Some schools let older students live in the dorm where graduate students live, but I don’t know about Harvard. She should talk to someone at Harvard about her housing options. At my school I had a classmate who was in his 30’s and he lived in the dorm where most graduate students live.

I think she should live on campus if she is a freshman, although living with people closer to her age makes sense. Living off campus is just not the same. On campus you have much more interaction with other students and learn about things you otherwise might not discover. There probably are apartment complexes off campus that are full students that might be similar, but it is not the same.

At my school some dorms were primarily freshmen, so they tended to be very young students, but the dorms where juniors and seniors lived the students would be in their early twenties, and at least she would still have a campus atmosphere. Maybe that is also an option?

There also might be campus apartments, my campus had apartments for married students and students with children, but I went to a very large school, 45,000 students.

snowberry's avatar

@JLeslie Yes, thank you. It’s one thing to be an American and preparing to go away to college, but she has never left her country except for vacation. Going away to college will be a huge adjustment. Just figuring this stuff out will be quite a learning curve for her. You are helping me figure out the types of questions she should ask.

JLeslie's avatar

@snowberry I understand she might have some culture shock, but my roommate helped me a ton. I transferred as a sophomore and she was a sophomore, but she had already been at the school a year, so she was a great source of information. Being in the dorms exposed me to majors I had never heard of, new friendships, never lonely, didn’t have to cook, I didn’t even have to clean the bathroom, because my dorm the bathrooms were down the hall, but she would probably want a dorm with a bathroom.
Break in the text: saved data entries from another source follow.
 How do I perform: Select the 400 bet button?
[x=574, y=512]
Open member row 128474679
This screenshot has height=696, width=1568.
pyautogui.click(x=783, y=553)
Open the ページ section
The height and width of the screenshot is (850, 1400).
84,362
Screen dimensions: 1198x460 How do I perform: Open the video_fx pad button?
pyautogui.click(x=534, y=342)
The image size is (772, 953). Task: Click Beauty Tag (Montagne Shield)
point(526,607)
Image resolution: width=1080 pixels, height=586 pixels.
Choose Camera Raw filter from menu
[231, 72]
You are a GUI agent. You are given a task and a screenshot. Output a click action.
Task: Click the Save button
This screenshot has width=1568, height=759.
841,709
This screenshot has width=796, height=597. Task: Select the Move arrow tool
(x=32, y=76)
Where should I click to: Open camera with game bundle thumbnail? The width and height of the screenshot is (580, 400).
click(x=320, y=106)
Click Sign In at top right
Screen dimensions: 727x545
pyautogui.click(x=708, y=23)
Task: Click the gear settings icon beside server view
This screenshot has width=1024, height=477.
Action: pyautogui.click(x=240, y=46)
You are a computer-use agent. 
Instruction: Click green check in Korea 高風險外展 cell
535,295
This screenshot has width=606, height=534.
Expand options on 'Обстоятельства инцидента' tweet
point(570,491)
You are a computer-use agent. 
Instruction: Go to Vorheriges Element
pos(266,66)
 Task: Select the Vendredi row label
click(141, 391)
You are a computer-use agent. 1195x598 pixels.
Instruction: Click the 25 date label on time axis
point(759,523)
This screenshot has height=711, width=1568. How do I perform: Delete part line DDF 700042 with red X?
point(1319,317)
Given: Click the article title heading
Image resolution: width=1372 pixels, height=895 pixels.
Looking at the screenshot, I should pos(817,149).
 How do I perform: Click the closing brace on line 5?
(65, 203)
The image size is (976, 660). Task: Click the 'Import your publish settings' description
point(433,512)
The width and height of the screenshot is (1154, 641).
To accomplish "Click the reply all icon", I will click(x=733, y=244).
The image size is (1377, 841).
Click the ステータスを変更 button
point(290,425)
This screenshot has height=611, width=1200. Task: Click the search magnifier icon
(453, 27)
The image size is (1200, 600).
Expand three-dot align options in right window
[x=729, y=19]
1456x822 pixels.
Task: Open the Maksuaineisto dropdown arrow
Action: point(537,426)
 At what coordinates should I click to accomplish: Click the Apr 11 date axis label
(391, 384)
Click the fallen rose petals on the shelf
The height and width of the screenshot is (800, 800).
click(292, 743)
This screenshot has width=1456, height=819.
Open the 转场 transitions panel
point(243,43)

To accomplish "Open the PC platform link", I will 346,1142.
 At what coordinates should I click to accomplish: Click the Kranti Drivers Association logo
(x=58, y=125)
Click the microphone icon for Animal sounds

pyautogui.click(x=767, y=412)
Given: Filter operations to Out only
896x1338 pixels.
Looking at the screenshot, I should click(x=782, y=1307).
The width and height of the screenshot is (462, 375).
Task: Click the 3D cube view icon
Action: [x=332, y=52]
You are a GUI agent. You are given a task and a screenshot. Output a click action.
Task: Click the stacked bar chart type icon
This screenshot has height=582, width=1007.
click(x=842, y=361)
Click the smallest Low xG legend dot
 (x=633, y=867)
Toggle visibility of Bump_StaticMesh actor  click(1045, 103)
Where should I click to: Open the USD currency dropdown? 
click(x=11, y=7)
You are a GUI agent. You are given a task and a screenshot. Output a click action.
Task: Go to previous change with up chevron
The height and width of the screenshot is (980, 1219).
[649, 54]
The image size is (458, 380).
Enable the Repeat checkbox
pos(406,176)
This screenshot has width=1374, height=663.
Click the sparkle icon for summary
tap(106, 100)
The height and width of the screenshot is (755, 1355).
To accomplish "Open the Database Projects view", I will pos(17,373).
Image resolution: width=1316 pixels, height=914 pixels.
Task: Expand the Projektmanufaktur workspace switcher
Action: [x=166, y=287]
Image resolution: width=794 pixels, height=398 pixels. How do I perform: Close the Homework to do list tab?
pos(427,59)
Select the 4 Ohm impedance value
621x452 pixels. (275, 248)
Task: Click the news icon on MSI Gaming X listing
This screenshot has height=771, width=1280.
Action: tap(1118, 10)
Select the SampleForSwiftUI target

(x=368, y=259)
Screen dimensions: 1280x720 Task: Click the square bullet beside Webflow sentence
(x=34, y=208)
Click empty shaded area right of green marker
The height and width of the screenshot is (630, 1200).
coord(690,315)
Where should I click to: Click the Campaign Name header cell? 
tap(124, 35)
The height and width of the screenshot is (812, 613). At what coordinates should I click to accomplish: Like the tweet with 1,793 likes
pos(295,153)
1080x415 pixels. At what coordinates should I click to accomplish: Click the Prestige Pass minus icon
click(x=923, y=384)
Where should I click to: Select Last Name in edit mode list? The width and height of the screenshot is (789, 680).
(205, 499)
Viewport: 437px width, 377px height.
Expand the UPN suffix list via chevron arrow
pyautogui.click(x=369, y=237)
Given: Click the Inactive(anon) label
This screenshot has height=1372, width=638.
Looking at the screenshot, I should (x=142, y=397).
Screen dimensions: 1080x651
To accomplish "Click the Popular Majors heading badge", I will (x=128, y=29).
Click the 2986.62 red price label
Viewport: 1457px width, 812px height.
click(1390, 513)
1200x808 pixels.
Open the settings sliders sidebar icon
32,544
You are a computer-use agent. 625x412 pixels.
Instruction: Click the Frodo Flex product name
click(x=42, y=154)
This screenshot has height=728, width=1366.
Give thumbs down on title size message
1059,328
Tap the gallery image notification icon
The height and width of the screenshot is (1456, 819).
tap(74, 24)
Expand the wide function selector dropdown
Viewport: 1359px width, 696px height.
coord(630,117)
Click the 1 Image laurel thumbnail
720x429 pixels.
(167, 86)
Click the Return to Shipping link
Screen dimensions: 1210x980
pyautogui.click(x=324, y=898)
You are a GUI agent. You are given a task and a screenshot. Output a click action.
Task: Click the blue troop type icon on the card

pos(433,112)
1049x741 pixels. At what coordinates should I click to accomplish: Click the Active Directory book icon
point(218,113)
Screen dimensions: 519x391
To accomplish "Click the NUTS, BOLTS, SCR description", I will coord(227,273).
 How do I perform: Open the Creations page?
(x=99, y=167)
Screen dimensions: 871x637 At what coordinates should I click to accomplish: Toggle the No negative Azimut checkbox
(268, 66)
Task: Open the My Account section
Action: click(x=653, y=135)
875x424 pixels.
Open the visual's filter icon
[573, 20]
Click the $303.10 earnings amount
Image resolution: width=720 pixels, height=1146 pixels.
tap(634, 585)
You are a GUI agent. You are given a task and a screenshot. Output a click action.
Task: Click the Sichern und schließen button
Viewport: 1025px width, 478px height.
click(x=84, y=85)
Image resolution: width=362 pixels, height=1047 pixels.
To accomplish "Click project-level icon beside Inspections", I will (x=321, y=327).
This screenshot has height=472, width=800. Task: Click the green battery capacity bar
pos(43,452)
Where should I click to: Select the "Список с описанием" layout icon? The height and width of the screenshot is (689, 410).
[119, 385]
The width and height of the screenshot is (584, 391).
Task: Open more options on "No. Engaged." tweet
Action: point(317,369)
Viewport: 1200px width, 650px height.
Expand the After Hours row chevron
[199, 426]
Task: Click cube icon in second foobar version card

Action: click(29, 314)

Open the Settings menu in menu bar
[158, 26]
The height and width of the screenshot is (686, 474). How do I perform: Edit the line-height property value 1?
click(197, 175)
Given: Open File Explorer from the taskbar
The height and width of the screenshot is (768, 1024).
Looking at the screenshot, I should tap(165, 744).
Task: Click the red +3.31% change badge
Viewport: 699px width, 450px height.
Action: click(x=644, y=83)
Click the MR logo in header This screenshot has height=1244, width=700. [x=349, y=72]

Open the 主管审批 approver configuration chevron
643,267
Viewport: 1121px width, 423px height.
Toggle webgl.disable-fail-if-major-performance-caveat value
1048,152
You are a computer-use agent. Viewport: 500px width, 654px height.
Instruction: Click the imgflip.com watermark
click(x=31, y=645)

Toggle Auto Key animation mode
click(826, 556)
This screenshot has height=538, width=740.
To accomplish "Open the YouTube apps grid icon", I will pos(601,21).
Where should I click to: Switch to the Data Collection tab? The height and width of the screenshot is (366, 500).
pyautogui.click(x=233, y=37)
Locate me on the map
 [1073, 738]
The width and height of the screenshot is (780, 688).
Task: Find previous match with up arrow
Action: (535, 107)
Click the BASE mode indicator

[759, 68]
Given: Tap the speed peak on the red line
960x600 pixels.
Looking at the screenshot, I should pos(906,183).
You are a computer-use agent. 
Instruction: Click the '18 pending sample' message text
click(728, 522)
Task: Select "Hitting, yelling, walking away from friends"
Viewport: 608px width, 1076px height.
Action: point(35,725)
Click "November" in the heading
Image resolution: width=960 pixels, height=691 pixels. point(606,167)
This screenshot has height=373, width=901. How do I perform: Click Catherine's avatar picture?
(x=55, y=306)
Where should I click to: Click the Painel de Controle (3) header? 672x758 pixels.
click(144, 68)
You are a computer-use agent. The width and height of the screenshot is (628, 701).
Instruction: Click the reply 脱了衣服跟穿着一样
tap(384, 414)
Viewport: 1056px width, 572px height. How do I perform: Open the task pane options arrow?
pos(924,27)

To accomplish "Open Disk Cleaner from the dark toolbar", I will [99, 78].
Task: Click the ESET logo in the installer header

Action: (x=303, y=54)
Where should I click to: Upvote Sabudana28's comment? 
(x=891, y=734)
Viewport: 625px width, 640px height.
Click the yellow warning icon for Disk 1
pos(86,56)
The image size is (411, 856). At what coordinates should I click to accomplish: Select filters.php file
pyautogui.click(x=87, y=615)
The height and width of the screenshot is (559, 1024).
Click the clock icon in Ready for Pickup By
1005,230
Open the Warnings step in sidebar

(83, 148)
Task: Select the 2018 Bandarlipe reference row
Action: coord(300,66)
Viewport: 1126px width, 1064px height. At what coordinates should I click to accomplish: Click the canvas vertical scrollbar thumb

My school had some dorm rooms that had the bathroom in the middle of two rooms, and one of my friends was solo in her room, but then had “suite mates” on the other side of the bathroom. So, kind of having roommates, but still your own space.

I think my sister got an exception when she transferred to Wisconsin because she is vegan. They let her live off campus because of her food restrictions.

Let us know what she finds out. It would be interesting to know what options they offer.